The municipality also hosts a small local tourist industry. Due to the city's proximity to Luanda, the beaches of the area are a popular getaway for those who want to swim and fish. A number of small hotels, bars, restaurants and nightclubs line the beach north of the EN-100 highway and west of the Fidel Castro Expressway.
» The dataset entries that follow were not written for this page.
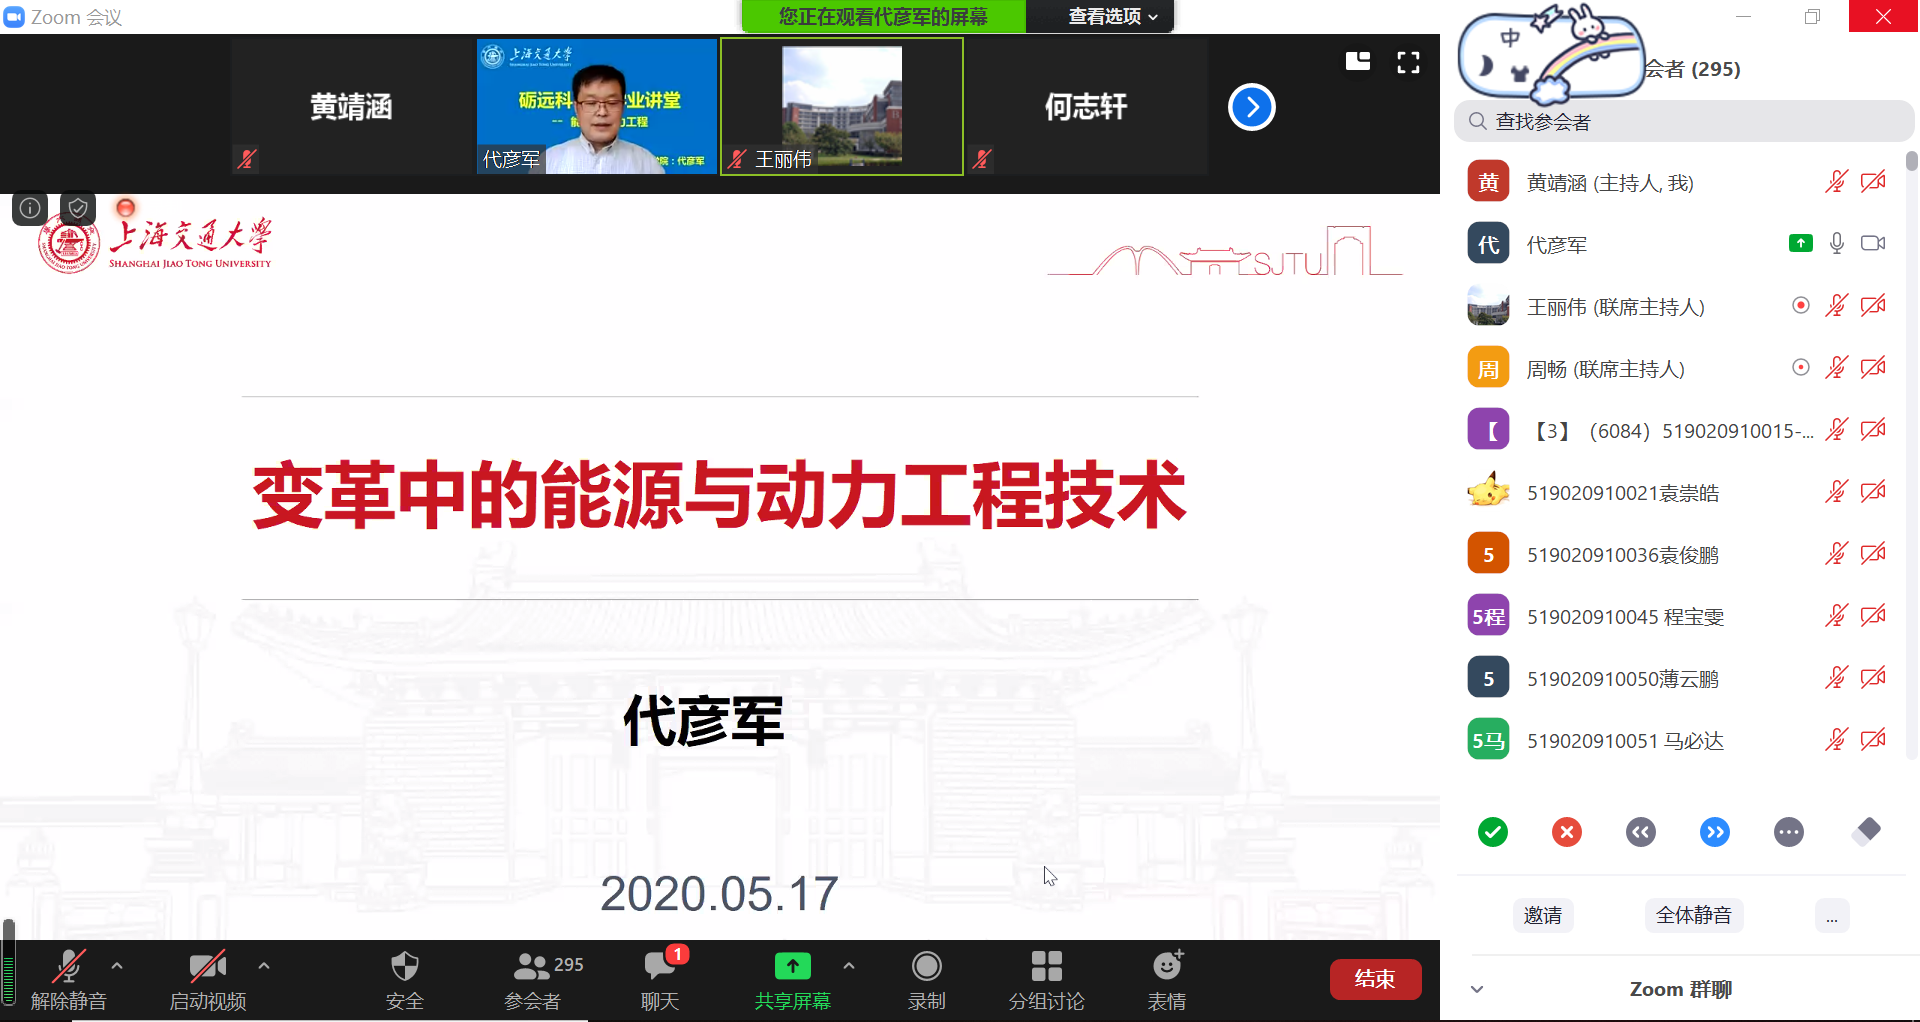The image size is (1920, 1022).
Task: Open Breakout Rooms grid icon
Action: (1046, 967)
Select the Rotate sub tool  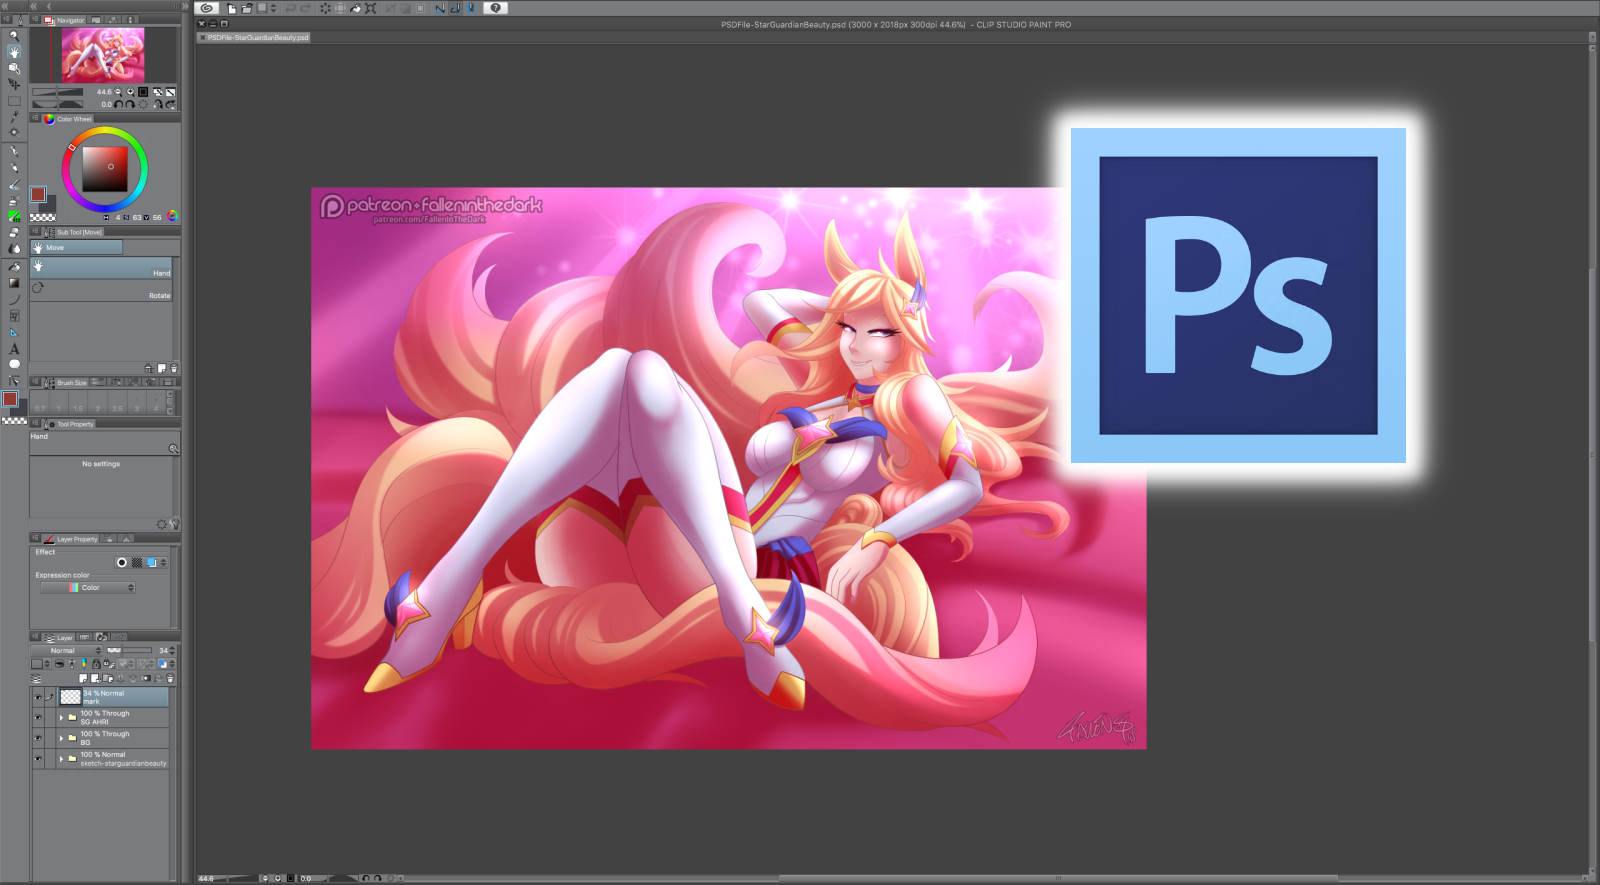100,289
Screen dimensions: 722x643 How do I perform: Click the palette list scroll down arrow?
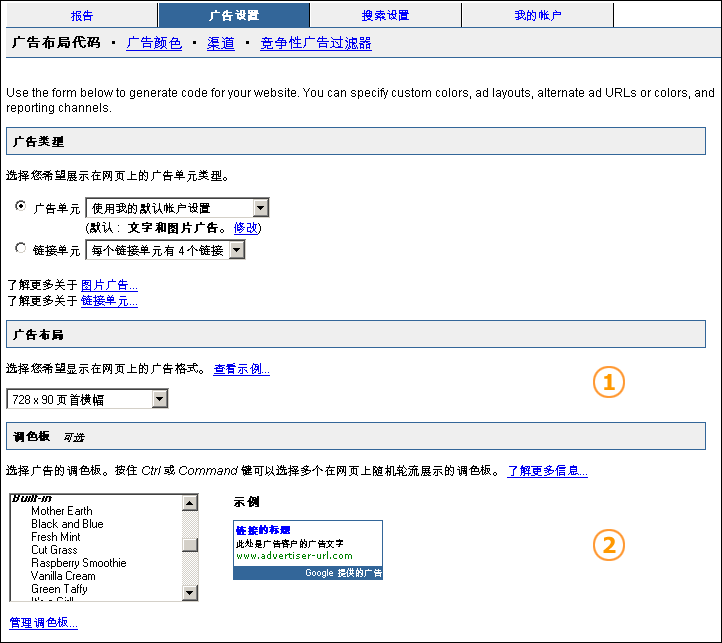190,593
== Infrastructure and Education ==
The municipality is linked to the national territory by the EN-100, EN-110 and EN-225 highways. It is connected to the other cities in the province by the Fidel Castro Expressway which is also known as Via Espresso. Via Espresso acts as a belt road for Luanda, connecting the suburban districts of Cucuaco, Zango, Cabolombo, Kilamba, and Quifica.

The city is served by a station on a branch line of the northern line of the national railway system. The landing station for the Sat3 fibre optic sea cable is located here, operated by Angola Telecom.

Cacuaco has several institutions of higher education including the Institute for Public Finance Training (INFORFIP), the Higher Institute of Angola (ISA), the Higher Intercontinental Polytechnic Institute of Luanda (ISPIL), and a campus of the International Higher Institute of Angola (ISIA).